At this time, Guangmingding may not have only one winner, at most two sects will become winners. Therefore, two sets of count and now_num need to be maintained. There are five possibilities when a new number is traversed:
1. Standing on the ring and forming Martial Art 1;
2. Standing on the ring and forming Martial Art 2;
3. Joining Martial Art 1;
4. Joining Martial Art 2;
5. Three people die together .
Many bloggers and Likou's answers are very concise in the judgment sentence, which can be optimized, but you need to think more about it. The point to note here is that when establishing a martial art, you must first determine whether you belong to the other martial art, and you cannot establish two centers.
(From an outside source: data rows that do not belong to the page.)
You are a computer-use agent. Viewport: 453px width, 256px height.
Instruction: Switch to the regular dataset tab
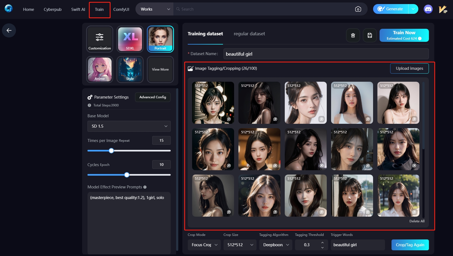249,34
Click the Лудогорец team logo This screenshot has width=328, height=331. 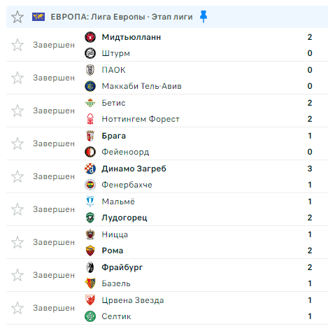click(x=90, y=218)
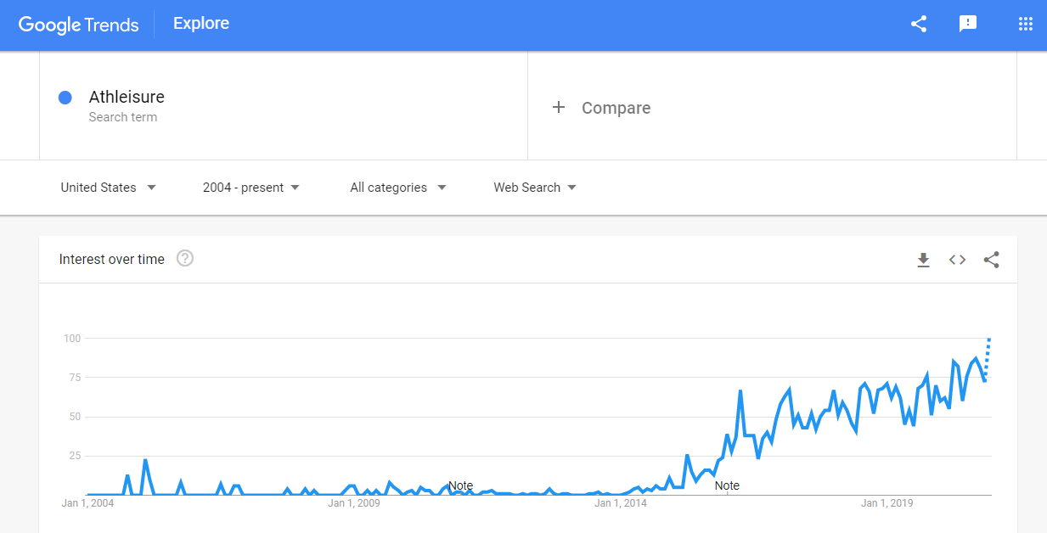Click the plus icon next to Compare
The height and width of the screenshot is (533, 1047).
tap(559, 107)
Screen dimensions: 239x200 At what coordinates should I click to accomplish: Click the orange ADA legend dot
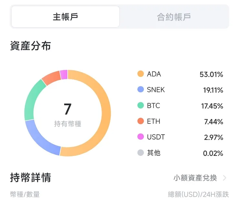[140, 74]
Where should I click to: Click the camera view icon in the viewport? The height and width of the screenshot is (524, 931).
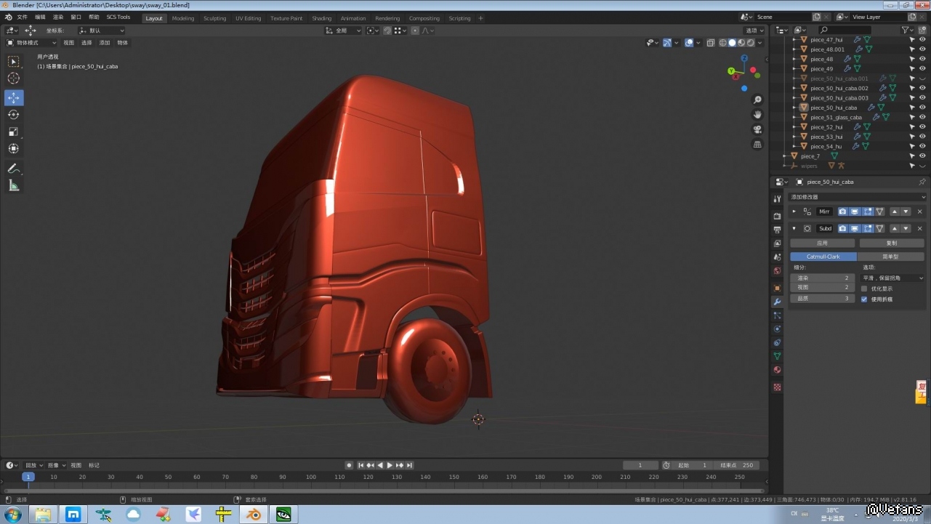pos(757,129)
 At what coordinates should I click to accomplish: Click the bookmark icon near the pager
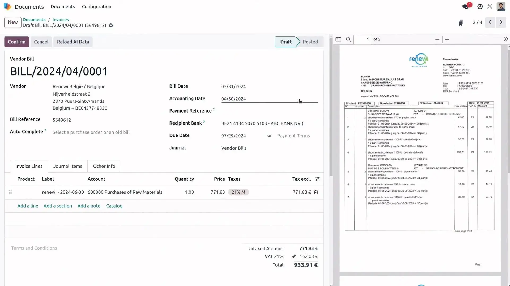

In addition, when counting the number of last occurrences, consider the case where num_now1 and num_now2 are the same number (the input is only one number).
class Solution {
public List<Integer> majorityElement(int[] nums) {
//保存输出的list
ArrayList<Integer> out = new ArrayList<Integer>();
//为空检测
if(nums.length==0) return out;
//维护四个变量
int count1 = 0;//出现次数
int num_now1 = nums[0];//当前的数字
int count2 = 0;//出现次数
int num_now2 = nums[0];//当前的数字
for (int i = 0; i < nums.length; i++) {
//新成立门派1
if (count1 == 0 && num_now2 != nums[i]) {
num_now1 = nums[i];
count1++;
continue;
}
//新成立门派2
if (count2 == 0 && num_now1 != nums[i]) {
num_now2 = nums[i];
count2++;
continue;
}
//加入门派1
if (num_now1 == nums[i]) {
count1++;
continue;
}
//加入门派2
if (num_now2 == nums[i]) {
count2++;
continue;
}
//不是上面所有情况,同归于尽
count1--;
count2--;
}
//统计最多的两个数的个数
count1 = 0;
count2 = 0;
for (int i = 0; i < nums.length; i++) {
if (nums[i] == num_now1)
count1++;
else if(nums[i] == num_now2)
count2++;
}
//如果超过1/3就返回
if (count1 > nums.length / 3)
out.add(num_now1);
if (count2 > nums.length / 3)
out.add(num_now2);
return out;
}
}
What if the number of occurrences is greater than n/4? What about n/5? How to solve it.
6 Summary
This question does not involve complex data structures, but the application of several if-else is very delicate, worthy of a good taste, the use of continue can also reduce the amount of code. It is better to sum up one question with ten questions, and to extend the derivation by analogy.